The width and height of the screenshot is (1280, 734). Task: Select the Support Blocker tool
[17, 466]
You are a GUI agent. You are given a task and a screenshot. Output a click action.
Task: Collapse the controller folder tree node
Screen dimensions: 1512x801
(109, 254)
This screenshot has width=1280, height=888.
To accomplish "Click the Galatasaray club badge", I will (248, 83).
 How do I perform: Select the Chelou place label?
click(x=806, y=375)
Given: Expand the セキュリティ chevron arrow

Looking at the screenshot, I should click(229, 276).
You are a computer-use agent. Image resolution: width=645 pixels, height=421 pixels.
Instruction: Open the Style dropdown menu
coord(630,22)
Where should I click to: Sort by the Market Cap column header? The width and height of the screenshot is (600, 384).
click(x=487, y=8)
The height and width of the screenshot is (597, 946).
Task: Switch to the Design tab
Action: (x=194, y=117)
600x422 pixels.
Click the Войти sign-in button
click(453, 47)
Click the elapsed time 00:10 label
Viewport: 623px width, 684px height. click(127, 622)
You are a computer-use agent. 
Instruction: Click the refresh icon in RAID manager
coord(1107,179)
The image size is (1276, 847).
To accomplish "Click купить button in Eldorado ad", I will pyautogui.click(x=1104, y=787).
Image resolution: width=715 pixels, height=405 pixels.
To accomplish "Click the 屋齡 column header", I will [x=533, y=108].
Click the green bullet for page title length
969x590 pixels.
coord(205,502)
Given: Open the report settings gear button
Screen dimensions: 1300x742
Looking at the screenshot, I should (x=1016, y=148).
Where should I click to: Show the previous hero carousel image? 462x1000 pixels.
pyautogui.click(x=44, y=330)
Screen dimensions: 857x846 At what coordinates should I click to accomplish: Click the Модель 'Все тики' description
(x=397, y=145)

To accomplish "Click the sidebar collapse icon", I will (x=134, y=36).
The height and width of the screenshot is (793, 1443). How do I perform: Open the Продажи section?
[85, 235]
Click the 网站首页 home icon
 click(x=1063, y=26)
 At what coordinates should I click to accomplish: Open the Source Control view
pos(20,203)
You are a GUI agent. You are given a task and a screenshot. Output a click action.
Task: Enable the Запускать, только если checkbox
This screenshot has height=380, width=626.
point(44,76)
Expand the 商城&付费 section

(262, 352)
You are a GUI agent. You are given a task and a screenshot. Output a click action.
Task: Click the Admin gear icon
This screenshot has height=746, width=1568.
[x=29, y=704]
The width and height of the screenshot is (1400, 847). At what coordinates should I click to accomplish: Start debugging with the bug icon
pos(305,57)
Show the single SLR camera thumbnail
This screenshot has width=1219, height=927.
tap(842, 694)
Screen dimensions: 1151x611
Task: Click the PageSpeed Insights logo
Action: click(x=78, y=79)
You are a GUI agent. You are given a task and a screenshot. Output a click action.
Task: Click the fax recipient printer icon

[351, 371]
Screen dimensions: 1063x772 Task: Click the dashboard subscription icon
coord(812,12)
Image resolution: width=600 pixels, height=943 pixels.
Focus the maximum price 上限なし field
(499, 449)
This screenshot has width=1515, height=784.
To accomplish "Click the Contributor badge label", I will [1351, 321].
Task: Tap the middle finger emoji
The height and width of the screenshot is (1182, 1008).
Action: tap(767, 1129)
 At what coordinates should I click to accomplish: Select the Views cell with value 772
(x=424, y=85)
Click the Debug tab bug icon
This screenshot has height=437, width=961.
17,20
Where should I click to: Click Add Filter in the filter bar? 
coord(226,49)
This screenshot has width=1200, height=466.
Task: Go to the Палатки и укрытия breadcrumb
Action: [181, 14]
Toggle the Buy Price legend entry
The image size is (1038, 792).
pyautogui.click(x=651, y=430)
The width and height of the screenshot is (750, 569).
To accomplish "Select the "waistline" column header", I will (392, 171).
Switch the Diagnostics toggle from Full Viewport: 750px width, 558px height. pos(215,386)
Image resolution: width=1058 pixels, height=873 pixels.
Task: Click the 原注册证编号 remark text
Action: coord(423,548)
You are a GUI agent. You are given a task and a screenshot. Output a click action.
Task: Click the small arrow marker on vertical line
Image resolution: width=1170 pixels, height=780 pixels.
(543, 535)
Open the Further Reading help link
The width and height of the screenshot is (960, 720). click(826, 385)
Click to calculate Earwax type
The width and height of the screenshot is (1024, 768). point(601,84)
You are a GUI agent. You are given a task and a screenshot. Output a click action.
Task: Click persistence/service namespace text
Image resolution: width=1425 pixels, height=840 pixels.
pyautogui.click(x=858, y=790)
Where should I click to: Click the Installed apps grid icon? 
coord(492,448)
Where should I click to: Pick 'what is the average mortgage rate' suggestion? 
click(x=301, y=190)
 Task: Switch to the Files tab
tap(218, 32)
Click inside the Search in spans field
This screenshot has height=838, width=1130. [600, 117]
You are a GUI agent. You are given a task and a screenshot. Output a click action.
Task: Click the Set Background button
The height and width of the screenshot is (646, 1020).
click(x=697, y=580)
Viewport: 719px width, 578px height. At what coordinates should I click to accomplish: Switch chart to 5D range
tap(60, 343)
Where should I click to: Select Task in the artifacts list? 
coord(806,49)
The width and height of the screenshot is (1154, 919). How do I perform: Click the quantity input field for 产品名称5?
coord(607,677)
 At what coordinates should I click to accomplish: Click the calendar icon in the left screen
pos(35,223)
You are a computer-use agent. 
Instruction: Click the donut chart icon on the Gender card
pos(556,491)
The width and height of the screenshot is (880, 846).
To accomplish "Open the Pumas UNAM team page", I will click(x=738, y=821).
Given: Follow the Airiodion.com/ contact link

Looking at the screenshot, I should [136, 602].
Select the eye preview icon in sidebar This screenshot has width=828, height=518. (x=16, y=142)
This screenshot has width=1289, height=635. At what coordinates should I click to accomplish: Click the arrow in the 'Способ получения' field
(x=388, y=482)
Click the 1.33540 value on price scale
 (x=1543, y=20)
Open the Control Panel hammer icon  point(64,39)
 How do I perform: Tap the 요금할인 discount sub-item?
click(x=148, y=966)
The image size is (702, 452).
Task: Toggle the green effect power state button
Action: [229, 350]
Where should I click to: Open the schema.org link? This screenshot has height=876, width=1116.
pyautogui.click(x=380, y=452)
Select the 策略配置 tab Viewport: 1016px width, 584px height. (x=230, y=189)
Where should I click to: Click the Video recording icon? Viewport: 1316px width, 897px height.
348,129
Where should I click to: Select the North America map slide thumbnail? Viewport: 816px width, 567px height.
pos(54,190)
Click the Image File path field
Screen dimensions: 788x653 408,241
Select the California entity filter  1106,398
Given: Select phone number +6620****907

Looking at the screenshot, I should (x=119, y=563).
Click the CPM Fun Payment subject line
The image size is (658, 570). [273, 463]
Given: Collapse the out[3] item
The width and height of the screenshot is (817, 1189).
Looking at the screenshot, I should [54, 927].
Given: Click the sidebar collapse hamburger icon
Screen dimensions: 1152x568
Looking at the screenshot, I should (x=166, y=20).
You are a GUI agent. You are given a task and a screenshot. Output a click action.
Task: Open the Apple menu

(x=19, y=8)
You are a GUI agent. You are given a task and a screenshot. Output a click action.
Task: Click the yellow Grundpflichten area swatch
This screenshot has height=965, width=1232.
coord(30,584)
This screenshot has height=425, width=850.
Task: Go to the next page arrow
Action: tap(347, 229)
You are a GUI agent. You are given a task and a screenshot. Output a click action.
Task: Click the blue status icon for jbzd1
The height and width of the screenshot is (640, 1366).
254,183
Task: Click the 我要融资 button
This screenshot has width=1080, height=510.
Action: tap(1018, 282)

+===+

TO DO> Each line above must be output exactly as it stands.

ANSWER FOR THIS EXERCISE>
The width and height of the screenshot is (1280, 734). Task: Select the Support Blocker tool
[17, 466]
You are a GUI agent. You are given a task and a screenshot. Output a click action.
Task: Collapse the controller folder tree node
Screen dimensions: 1512x801
(109, 254)
This screenshot has width=1280, height=888.
To accomplish "Click the Galatasaray club badge", I will (248, 83).
 How do I perform: Select the Chelou place label?
click(x=806, y=375)
Given: Expand the セキュリティ chevron arrow

Looking at the screenshot, I should click(229, 276).
You are a computer-use agent. Image resolution: width=645 pixels, height=421 pixels.
Instruction: Open the Style dropdown menu
coord(630,22)
Where should I click to: Sort by the Market Cap column header? The width and height of the screenshot is (600, 384).
click(x=487, y=8)
The height and width of the screenshot is (597, 946).
Task: Switch to the Design tab
Action: (x=194, y=117)
600x422 pixels.
Click the Войти sign-in button
click(453, 47)
Click the elapsed time 00:10 label
Viewport: 623px width, 684px height. click(127, 622)
You are a computer-use agent. 
Instruction: Click the refresh icon in RAID manager
coord(1107,179)
The image size is (1276, 847).
To accomplish "Click купить button in Eldorado ad", I will pyautogui.click(x=1104, y=787).
Image resolution: width=715 pixels, height=405 pixels.
To accomplish "Click the 屋齡 column header", I will [x=533, y=108].
Click the green bullet for page title length
969x590 pixels.
coord(205,502)
Given: Open the report settings gear button
Screen dimensions: 1300x742
Looking at the screenshot, I should (x=1016, y=148).
Where should I click to: Show the previous hero carousel image? 462x1000 pixels.
pyautogui.click(x=44, y=330)
Screen dimensions: 857x846 At what coordinates should I click to accomplish: Click the Модель 'Все тики' description
(x=397, y=145)

To accomplish "Click the sidebar collapse icon", I will (x=134, y=36).
The height and width of the screenshot is (793, 1443). How do I perform: Open the Продажи section?
[85, 235]
Click the 网站首页 home icon
 click(x=1063, y=26)
 At what coordinates should I click to accomplish: Open the Source Control view
pos(20,203)
You are a GUI agent. You are given a task and a screenshot. Output a click action.
Task: Enable the Запускать, только если checkbox
This screenshot has height=380, width=626.
point(44,76)
Expand the 商城&付费 section

(262, 352)
You are a GUI agent. You are given a task and a screenshot. Output a click action.
Task: Click the Admin gear icon
This screenshot has height=746, width=1568.
[x=29, y=704]
The width and height of the screenshot is (1400, 847). At what coordinates should I click to accomplish: Start debugging with the bug icon
pos(305,57)
Show the single SLR camera thumbnail
This screenshot has width=1219, height=927.
tap(842, 694)
Screen dimensions: 1151x611
Task: Click the PageSpeed Insights logo
Action: click(x=78, y=79)
You are a GUI agent. You are given a task and a screenshot. Output a click action.
Task: Click the fax recipient printer icon

[351, 371]
Screen dimensions: 1063x772 Task: Click the dashboard subscription icon
coord(812,12)
Image resolution: width=600 pixels, height=943 pixels.
Focus the maximum price 上限なし field
(499, 449)
This screenshot has width=1515, height=784.
To accomplish "Click the Contributor badge label", I will [1351, 321].
Task: Tap the middle finger emoji
The height and width of the screenshot is (1182, 1008).
Action: tap(767, 1129)
 At what coordinates should I click to accomplish: Select the Views cell with value 772
(x=424, y=85)
Click the Debug tab bug icon
This screenshot has height=437, width=961.
17,20
Where should I click to: Click Add Filter in the filter bar? 
coord(226,49)
This screenshot has width=1200, height=466.
Task: Go to the Палатки и укрытия breadcrumb
Action: [181, 14]
Toggle the Buy Price legend entry
The image size is (1038, 792).
pyautogui.click(x=651, y=430)
The width and height of the screenshot is (750, 569).
To accomplish "Select the "waistline" column header", I will (392, 171).
Switch the Diagnostics toggle from Full Viewport: 750px width, 558px height. pos(215,386)
Image resolution: width=1058 pixels, height=873 pixels.
Task: Click the 原注册证编号 remark text
Action: coord(423,548)
You are a GUI agent. You are given a task and a screenshot. Output a click action.
Task: Click the small arrow marker on vertical line
Image resolution: width=1170 pixels, height=780 pixels.
(543, 535)
Open the Further Reading help link
The width and height of the screenshot is (960, 720). click(826, 385)
Click to calculate Earwax type
The width and height of the screenshot is (1024, 768). point(601,84)
You are a GUI agent. You are given a task and a screenshot. Output a click action.
Task: Click persistence/service namespace text
Image resolution: width=1425 pixels, height=840 pixels.
pyautogui.click(x=858, y=790)
Where should I click to: Click the Installed apps grid icon? 
coord(492,448)
Where should I click to: Pick 'what is the average mortgage rate' suggestion? 
click(x=301, y=190)
 Task: Switch to the Files tab
tap(218, 32)
Click inside the Search in spans field
This screenshot has height=838, width=1130. [600, 117]
You are a GUI agent. You are given a task and a screenshot. Output a click action.
Task: Click the Set Background button
The height and width of the screenshot is (646, 1020).
click(x=697, y=580)
Viewport: 719px width, 578px height. At what coordinates should I click to accomplish: Switch chart to 5D range
tap(60, 343)
Where should I click to: Select Task in the artifacts list? 
coord(806,49)
The width and height of the screenshot is (1154, 919). How do I perform: Click the quantity input field for 产品名称5?
coord(607,677)
 At what coordinates should I click to accomplish: Click the calendar icon in the left screen
pos(35,223)
You are a computer-use agent. 
Instruction: Click the donut chart icon on the Gender card
pos(556,491)
The width and height of the screenshot is (880, 846).
To accomplish "Open the Pumas UNAM team page", I will click(x=738, y=821).
Given: Follow the Airiodion.com/ contact link

Looking at the screenshot, I should [136, 602].
Select the eye preview icon in sidebar This screenshot has width=828, height=518. (x=16, y=142)
This screenshot has width=1289, height=635. At what coordinates should I click to accomplish: Click the arrow in the 'Способ получения' field
(x=388, y=482)
Click the 1.33540 value on price scale
 (x=1543, y=20)
Open the Control Panel hammer icon  point(64,39)
 How do I perform: Tap the 요금할인 discount sub-item?
click(x=148, y=966)
The image size is (702, 452).
Task: Toggle the green effect power state button
Action: [229, 350]
Where should I click to: Open the schema.org link? This screenshot has height=876, width=1116.
pyautogui.click(x=380, y=452)
Select the 策略配置 tab Viewport: 1016px width, 584px height. (x=230, y=189)
Where should I click to: Click the Video recording icon? Viewport: 1316px width, 897px height.
348,129
Where should I click to: Select the North America map slide thumbnail? Viewport: 816px width, 567px height.
pos(54,190)
Click the Image File path field
Screen dimensions: 788x653 408,241
Select the California entity filter  1106,398
Given: Select phone number +6620****907

Looking at the screenshot, I should (x=119, y=563).
Click the CPM Fun Payment subject line
The image size is (658, 570). [273, 463]
Given: Collapse the out[3] item
The width and height of the screenshot is (817, 1189).
Looking at the screenshot, I should [54, 927].
Given: Click the sidebar collapse hamburger icon
Screen dimensions: 1152x568
Looking at the screenshot, I should (x=166, y=20).
You are a GUI agent. You are given a task and a screenshot. Output a click action.
Task: Open the Apple menu

(x=19, y=8)
You are a GUI agent. You are given a task and a screenshot. Output a click action.
Task: Click the yellow Grundpflichten area swatch
This screenshot has height=965, width=1232.
coord(30,584)
This screenshot has height=425, width=850.
Task: Go to the next page arrow
Action: tap(347, 229)
You are a GUI agent. You are given a task and a screenshot. Output a click action.
Task: Click the blue status icon for jbzd1
The height and width of the screenshot is (640, 1366).
254,183
Task: Click the 我要融资 button
This screenshot has width=1080, height=510.
Action: tap(1018, 282)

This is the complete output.